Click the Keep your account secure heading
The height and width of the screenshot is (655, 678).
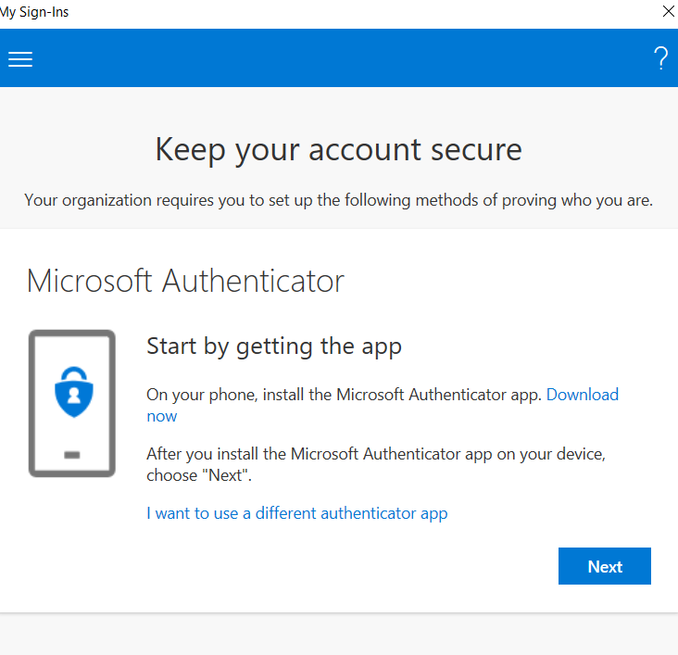click(x=338, y=149)
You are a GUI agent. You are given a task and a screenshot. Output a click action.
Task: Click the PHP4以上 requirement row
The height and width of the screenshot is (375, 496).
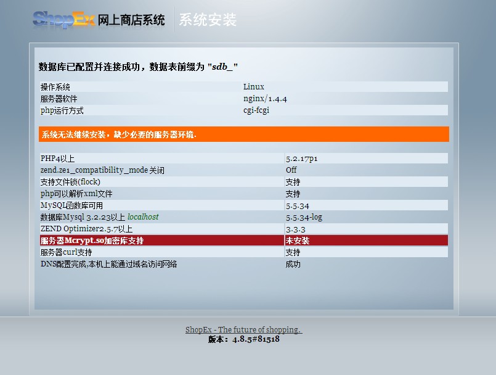(57, 159)
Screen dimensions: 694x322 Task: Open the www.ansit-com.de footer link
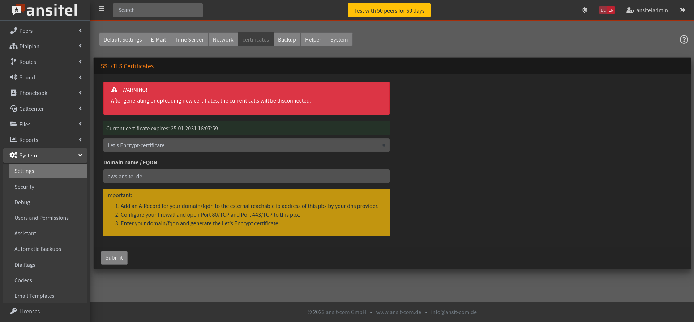[398, 312]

**Task objective:**
Leaving aside the images, write out every entry above exactly.

**Expected answer:**
Click the Keep your account secure heading
The height and width of the screenshot is (655, 678).
click(x=338, y=149)
You are a GUI agent. You are given a task and a screenshot. Output a click action.
Task: Click the PHP4以上 requirement row
The height and width of the screenshot is (375, 496).
(57, 159)
Screen dimensions: 694x322 Task: Open the www.ansit-com.de footer link
[398, 312]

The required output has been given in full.